Harry shrugged his left shoulder. “That’s one more thing I’ll have to find out.”


The magician appeared while the train was still more than an hour away from the Slumberleigh station. He tapped on the corridor door and, not waiting for an invitation, stepped into their compartment. He was a portly fellow, wrapped in a dark cloak and sporting an impressive top hat. “Ah, Harry, I had a strong hunch I’d find you here,” he said. “I’ve come to warn you that—”

“Why, it’s Mr.
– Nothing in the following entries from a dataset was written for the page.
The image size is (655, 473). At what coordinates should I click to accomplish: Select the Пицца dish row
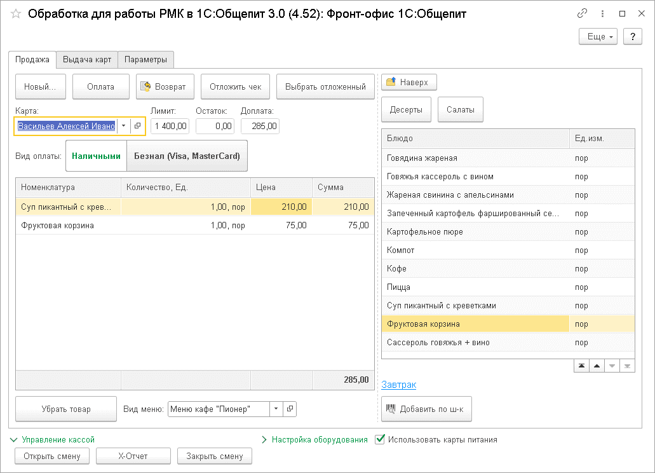pyautogui.click(x=475, y=287)
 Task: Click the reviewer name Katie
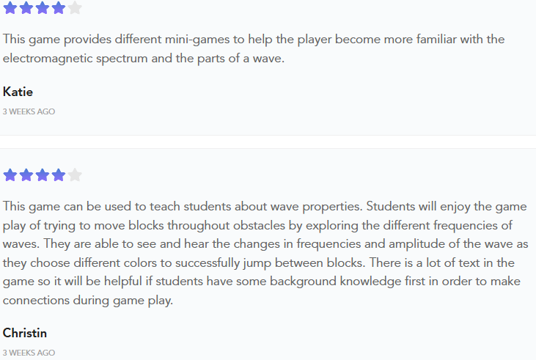tap(18, 92)
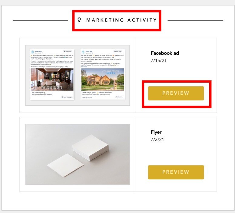
Task: Click See More in the right ad
Action: (84, 67)
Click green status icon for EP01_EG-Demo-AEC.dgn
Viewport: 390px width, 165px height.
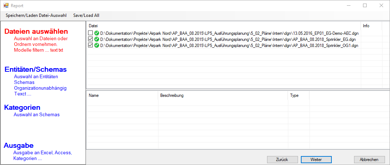(x=96, y=33)
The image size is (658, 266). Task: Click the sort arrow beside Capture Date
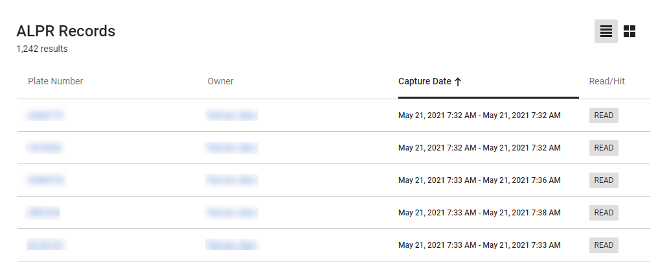458,82
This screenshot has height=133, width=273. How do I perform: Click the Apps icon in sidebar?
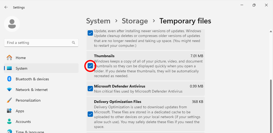9,111
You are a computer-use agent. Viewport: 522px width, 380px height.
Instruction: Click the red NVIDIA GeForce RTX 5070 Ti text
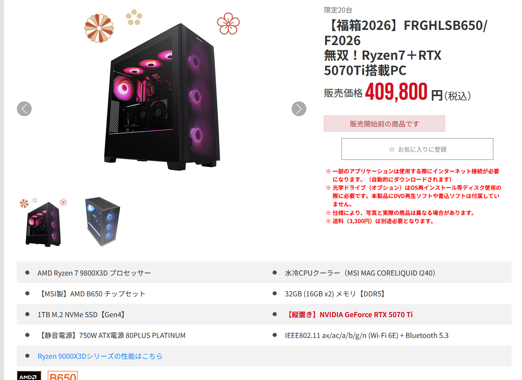(349, 315)
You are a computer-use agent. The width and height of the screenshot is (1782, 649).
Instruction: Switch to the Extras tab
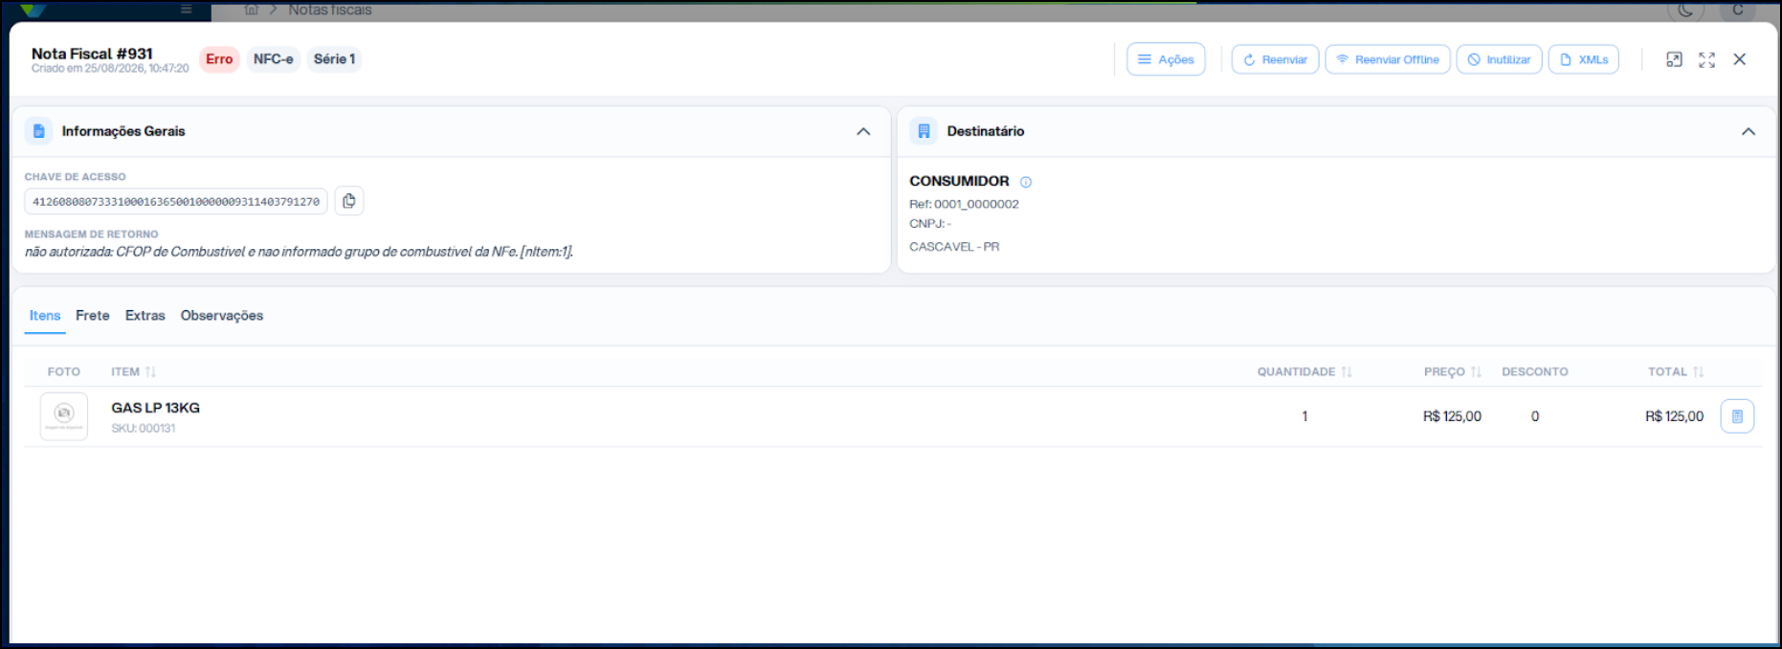145,316
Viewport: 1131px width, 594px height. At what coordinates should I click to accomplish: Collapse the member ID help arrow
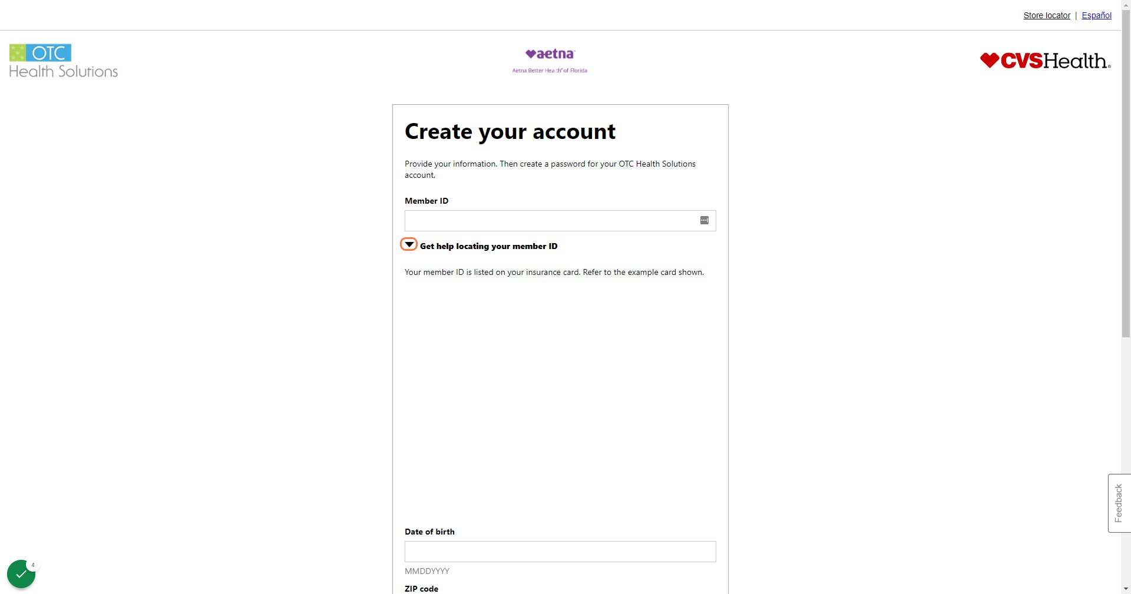[409, 244]
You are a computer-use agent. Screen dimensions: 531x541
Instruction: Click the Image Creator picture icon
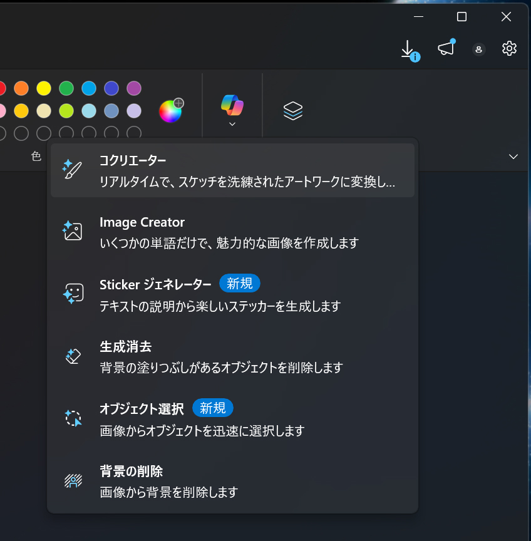coord(73,230)
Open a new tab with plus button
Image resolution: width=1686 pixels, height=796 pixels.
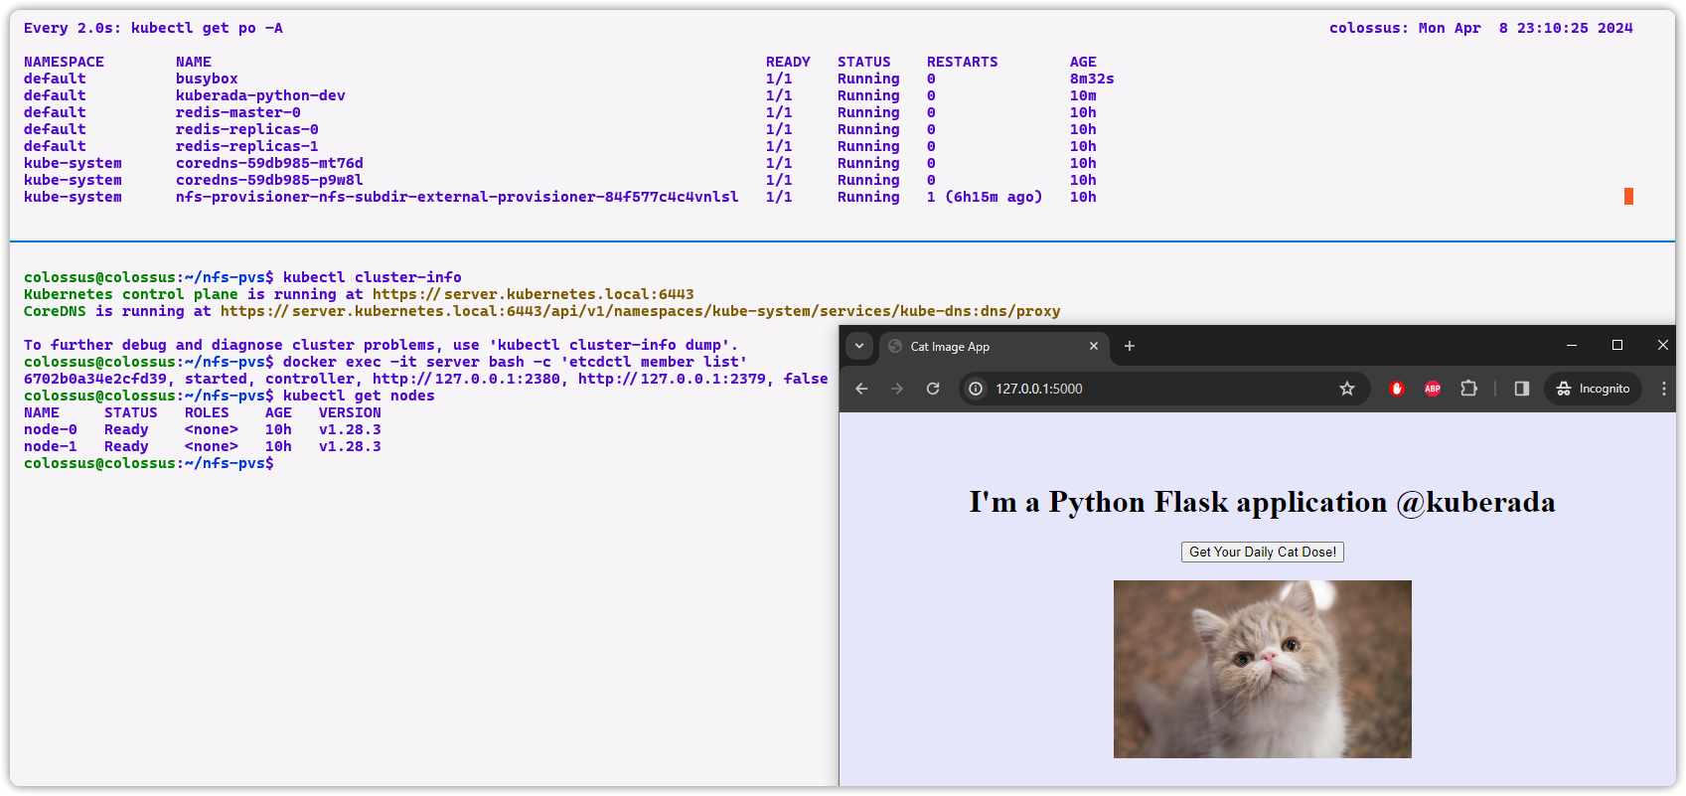click(1129, 346)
Lorenzo,” exclaimed Elizabeth. “I had no notion that you were traveling on this selfsame train.”

“I’m known as the Great Lorenzo,” he corrected, smiling as he plucked a bouquet of yellow roses out of the air and handed them to the young women. “Now then, Harry my lad, as I was about to say, I’ve come to warn you that—”

“We’ve hired the Great Lorenzo to stage his famous magic show at our masked ball on Tuesday,” Elizabeth explained to Harry.

World famousmagic show,” the Great Lorenzo cor­rected. “Harry, as you know, while I make no claim to pos­sessing true magical powers, I have on past occasions, when our paths have crossed in many of the glittering capitals of Europe, had visions and premonitions that have helped you pull your chestnuts out of the fire on more than one occasion.”

“That you have, Lorenzo.” Harry half stood, shaking hands with the plump magician. “Sit down and tell me about your latest premonition. Judging from the pained expression, it must be a real doozie.”

Bowing toward Elizabeth, the Great Lorenzo placed her basket on the compartment floor and sat opposite Harry. “These portents of the future, as you well know, Harry, do not always reach me in crystal clear form. This afternoon, whilst I was sharing a magnum of rather inferior Ruritanian champagne with a slightly overweight ballerina who’s trav­eling to Barsetshire to—”

“The premonition, Lorenzo.”

“To be sure, although I always think colourful details add to the impact of a narrative.” The magician fluffed his substantial greying sideburns. “In the vision I was suddenly visited with, I saw two men clad in tailcoats and crimson hoods attacking you with—”

“Only two?”

“It seems to me, my boy, that even two huge masked blackguards waving sabers constitute a sufficient threat.” The Great Lorenzo sounded a bit miffed.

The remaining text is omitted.